In placing these parables together, the author of Matthew appears to be trying to answer the questions: “If the kingdom of God has come, why are there those who do not believe? and If the Kingdom of God has come, why does evil continue to exist in the world.” Placed together in this way the parables provide a number of answers to the question: firstly, it should be expected that the response to the gospel will be varied – some will respond enthusiastically and others will not. Secondly, those who have believed do not have to worry about those who do not – the Kingdom will continue to grow – mysteriously and secretly. Thirdly those who respond to the gospel and those who do not will co-exist in the world until such time as God chooses to separate them. There is no point in being concerned about such things because those who do believe have a gift that is beyond compare.
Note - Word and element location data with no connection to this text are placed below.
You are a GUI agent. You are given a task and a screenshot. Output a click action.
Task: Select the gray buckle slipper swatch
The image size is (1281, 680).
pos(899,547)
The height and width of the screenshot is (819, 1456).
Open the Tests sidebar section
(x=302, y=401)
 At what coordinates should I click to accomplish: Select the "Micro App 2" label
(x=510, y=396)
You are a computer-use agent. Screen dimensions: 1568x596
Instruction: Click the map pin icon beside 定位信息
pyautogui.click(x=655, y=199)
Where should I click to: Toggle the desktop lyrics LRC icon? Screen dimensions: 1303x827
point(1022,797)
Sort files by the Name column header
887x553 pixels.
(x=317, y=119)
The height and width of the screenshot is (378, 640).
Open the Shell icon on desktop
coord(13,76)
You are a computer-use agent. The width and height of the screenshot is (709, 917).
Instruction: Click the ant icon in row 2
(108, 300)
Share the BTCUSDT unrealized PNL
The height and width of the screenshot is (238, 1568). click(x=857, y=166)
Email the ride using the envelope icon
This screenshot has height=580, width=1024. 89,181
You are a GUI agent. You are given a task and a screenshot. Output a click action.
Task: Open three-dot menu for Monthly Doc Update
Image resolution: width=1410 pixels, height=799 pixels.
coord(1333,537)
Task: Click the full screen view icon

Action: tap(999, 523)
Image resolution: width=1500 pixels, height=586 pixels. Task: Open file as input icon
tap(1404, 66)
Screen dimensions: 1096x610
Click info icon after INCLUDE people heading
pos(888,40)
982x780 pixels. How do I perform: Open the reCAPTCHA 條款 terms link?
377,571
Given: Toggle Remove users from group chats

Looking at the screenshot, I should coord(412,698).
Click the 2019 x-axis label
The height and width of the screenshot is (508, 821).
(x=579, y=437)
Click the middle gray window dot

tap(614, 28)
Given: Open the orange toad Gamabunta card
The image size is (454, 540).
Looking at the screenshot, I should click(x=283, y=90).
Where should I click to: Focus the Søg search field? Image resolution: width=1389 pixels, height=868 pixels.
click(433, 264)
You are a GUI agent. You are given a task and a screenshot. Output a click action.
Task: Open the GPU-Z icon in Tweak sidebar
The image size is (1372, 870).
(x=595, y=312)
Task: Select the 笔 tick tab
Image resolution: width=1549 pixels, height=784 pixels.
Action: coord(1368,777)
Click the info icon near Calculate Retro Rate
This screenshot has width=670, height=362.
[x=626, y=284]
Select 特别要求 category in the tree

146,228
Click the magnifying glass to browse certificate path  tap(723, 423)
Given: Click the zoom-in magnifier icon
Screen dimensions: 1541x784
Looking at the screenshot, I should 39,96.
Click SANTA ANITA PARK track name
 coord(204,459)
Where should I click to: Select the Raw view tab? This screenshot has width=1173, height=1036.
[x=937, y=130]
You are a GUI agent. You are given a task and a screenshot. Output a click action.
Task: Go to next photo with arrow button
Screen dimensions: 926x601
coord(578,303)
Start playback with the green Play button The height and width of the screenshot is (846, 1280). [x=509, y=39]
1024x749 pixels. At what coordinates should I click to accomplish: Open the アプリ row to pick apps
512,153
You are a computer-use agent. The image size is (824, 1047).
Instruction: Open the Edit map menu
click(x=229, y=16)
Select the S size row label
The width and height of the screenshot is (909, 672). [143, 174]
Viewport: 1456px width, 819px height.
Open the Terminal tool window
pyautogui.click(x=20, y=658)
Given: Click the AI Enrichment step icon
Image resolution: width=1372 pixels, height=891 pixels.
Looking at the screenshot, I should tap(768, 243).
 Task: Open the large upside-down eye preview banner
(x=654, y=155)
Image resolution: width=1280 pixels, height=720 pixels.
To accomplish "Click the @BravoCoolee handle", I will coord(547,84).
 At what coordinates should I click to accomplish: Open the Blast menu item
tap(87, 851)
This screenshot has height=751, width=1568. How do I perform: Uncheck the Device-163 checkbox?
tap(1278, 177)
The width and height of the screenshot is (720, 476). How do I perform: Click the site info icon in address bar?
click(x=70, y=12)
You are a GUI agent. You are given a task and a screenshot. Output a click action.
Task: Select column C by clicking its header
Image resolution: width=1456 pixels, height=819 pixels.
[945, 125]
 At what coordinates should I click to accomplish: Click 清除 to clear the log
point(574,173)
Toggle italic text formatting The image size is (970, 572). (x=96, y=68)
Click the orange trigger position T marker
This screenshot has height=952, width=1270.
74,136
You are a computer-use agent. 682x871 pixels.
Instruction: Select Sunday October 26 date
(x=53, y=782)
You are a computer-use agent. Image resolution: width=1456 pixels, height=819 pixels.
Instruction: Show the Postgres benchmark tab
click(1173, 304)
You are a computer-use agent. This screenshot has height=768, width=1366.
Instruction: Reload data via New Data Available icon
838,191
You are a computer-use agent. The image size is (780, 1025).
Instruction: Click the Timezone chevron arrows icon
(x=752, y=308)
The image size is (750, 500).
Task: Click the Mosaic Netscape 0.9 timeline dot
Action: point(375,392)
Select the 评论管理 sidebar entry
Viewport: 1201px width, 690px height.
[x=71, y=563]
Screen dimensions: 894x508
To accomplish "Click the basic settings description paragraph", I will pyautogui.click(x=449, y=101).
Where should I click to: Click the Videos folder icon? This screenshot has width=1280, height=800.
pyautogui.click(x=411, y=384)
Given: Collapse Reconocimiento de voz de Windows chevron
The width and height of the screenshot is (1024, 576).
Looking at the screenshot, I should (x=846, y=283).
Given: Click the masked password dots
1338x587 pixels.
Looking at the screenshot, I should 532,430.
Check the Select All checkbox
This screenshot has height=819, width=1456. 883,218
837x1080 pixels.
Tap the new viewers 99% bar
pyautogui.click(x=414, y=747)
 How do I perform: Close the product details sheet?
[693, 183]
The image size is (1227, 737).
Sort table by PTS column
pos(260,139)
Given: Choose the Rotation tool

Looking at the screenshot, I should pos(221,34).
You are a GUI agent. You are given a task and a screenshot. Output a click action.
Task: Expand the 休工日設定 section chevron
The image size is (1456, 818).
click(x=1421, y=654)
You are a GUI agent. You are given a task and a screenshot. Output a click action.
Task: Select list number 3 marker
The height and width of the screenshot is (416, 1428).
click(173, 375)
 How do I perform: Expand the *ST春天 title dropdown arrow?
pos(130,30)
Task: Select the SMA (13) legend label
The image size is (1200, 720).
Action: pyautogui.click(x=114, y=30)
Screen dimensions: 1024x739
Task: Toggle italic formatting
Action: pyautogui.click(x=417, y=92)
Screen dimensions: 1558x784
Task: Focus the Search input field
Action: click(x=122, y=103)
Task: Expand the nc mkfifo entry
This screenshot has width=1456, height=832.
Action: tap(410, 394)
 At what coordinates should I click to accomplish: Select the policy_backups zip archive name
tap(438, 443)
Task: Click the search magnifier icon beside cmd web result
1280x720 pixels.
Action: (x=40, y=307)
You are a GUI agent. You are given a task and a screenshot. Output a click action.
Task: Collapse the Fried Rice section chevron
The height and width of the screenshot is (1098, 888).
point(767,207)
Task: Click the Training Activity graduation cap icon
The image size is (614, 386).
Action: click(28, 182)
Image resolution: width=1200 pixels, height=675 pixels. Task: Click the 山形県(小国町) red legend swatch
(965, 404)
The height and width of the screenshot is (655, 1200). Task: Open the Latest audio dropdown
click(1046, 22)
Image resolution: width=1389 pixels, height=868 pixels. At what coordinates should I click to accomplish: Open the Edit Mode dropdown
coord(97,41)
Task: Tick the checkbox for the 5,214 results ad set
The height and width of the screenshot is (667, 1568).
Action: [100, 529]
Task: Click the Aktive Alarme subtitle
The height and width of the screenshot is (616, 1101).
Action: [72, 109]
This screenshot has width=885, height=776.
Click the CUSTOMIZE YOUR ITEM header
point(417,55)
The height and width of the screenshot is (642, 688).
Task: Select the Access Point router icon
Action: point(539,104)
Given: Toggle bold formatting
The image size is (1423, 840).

It is this last that is the focus of today’s gospel. Leaving aside the parable of the dragnet (which repeats the theme of last week’s gospel) we have two and a half parables all of which make a similar point about the inestimable worth of the kingdom. The treasure is an accidental find, but creates such joy in the one who discovers it that that person sells everything in order to possess it. The pearl is a treasure that has been much sought after and when at last it is found, the seeker sells everything to make it their own. Matthew seems to be implying that those who already believe need not be anxious about those who do not. The worth of the kingdom is such that those who seek it and those who simply come across it, will know its inestimable worth and do all that they can to obtain it, just as those who have already become disciples will have cast out all their treasure – the new and the old for it no longer has any hold over them.

Matthew was speaking to a time and place vastly different from our own, but he could just as well be addressing this chapter to us. We live in a time when fewer and fewer people are responding to the gospel and in which we have our own questions as to why it is that people do not believe. We are constantly looking for new ways to engage with the world around us and asking ourselves whether we can or should do things differently to make our faith and or our worship more attractive. These are important questions and we need to prayerfully consider whether what we do and how we practice our faith are consistent with the gospel. At the same time we should never despair. God’s future does not depend on us nor is it necessarily tied to that of the church. God who sent Jesus into the world is more than capable of getting the attention of humankind should that be necessary. God will continue to make the Kingdom of heaven known in the most unlikely and likely of places and where that Kingdom takes root is will continue to grow secretly and mysteriously. Good and bad, believer and unbeliever will continue to exist together until such time as God will separate one from another. Some people will continue to stumble on the Kingdom as if by accident and others will continue to seek it out and those who find it will know at once that it is worth all that they have.

If it is we who are the scribes who have been trained for the kingdom, let us truly understand the worth of what we have received and let go of anything that we value more highly than the privilege of knowing and being known by God. Who knows – if others see how much the kingdom means to us whether they might not seek it for themselves, or if, stumbling across our contentedness they might abandon their present pursuits and join us in ours.